-------- Records for this exercise

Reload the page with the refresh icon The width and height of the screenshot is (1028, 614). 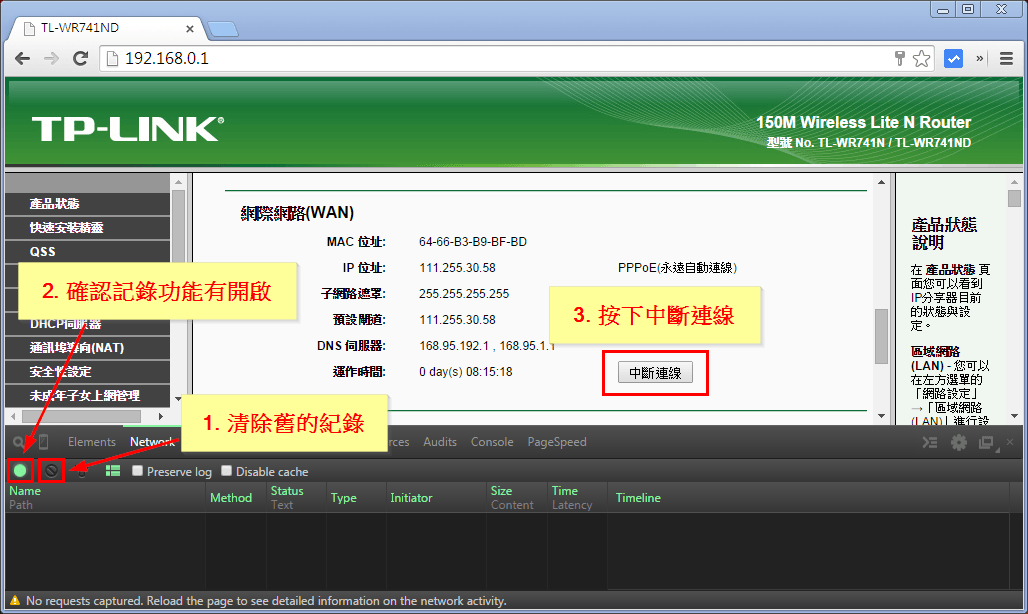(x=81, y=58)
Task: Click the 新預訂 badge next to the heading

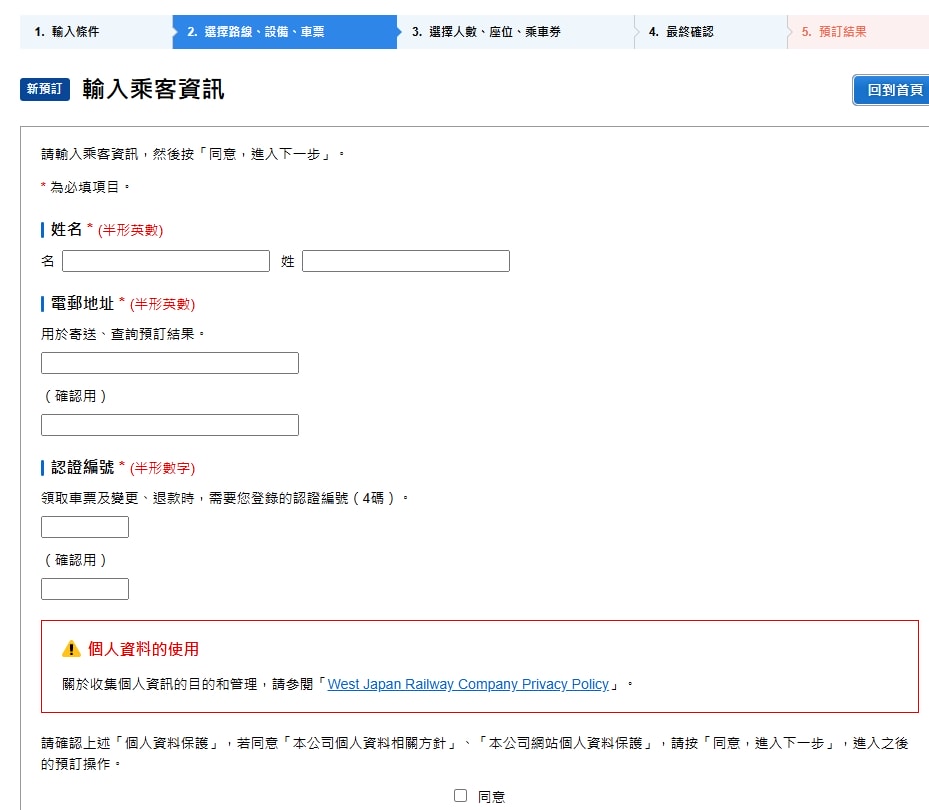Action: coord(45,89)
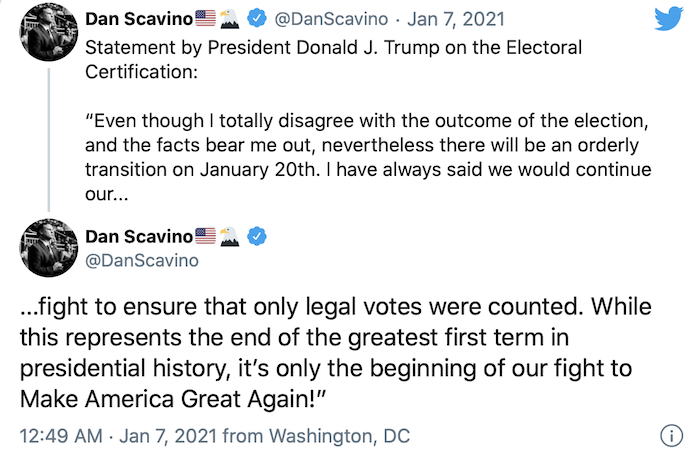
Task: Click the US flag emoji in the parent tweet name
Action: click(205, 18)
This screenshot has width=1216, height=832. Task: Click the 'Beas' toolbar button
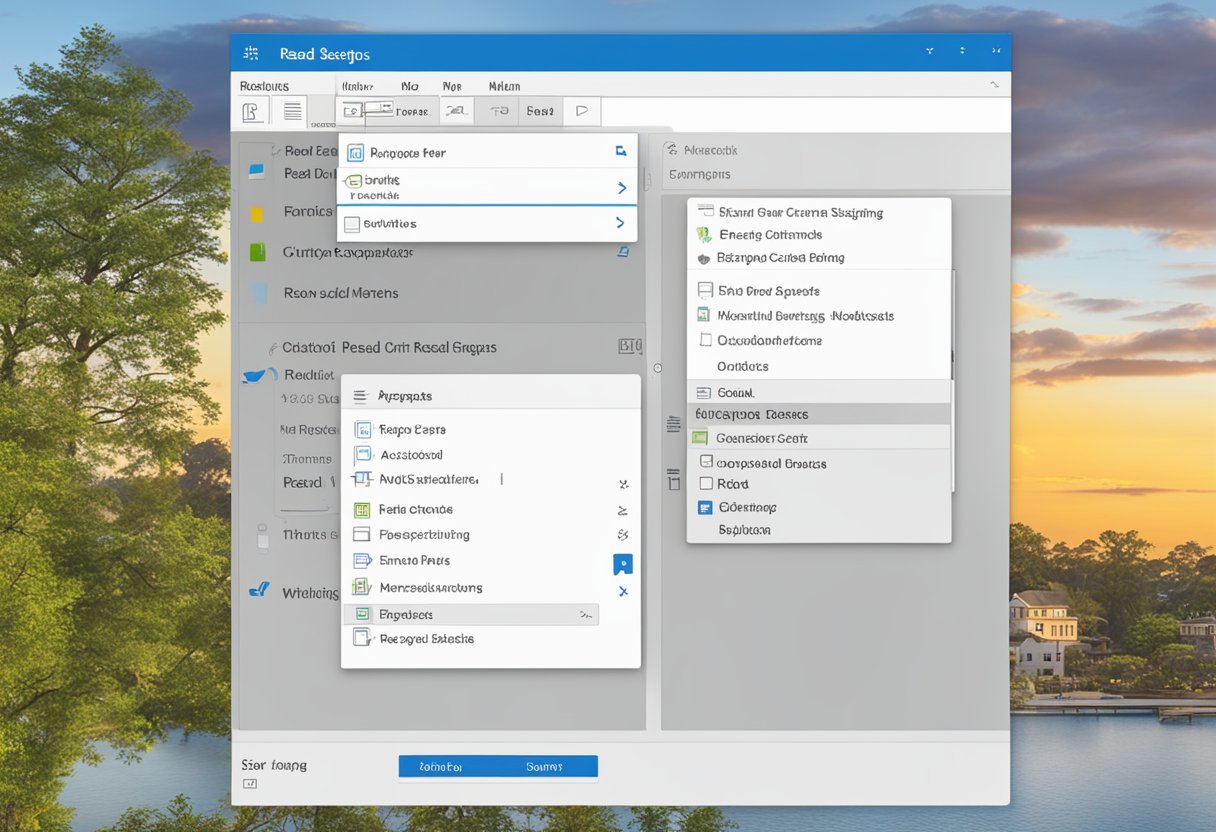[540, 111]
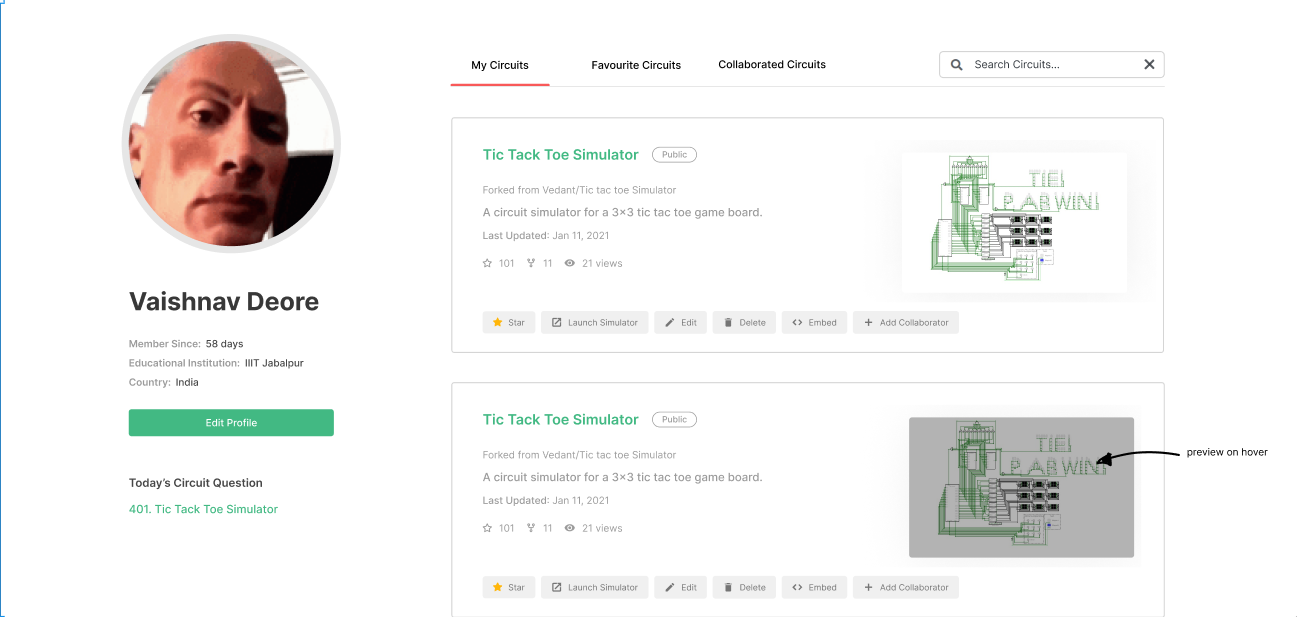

----------------

## Do this
Copy out the listing above word for word, starting at the line with "Task: Click the 新預訂 badge next to the heading" and continuing through the end of the listing. Leave the pictures out.

## Answer for this exercise
Task: Click the 新預訂 badge next to the heading

Action: coord(45,89)
Task: Click the US flag emoji in the parent tweet name
Action: click(205, 18)
This screenshot has width=1216, height=832. Task: Click the 'Beas' toolbar button
[540, 111]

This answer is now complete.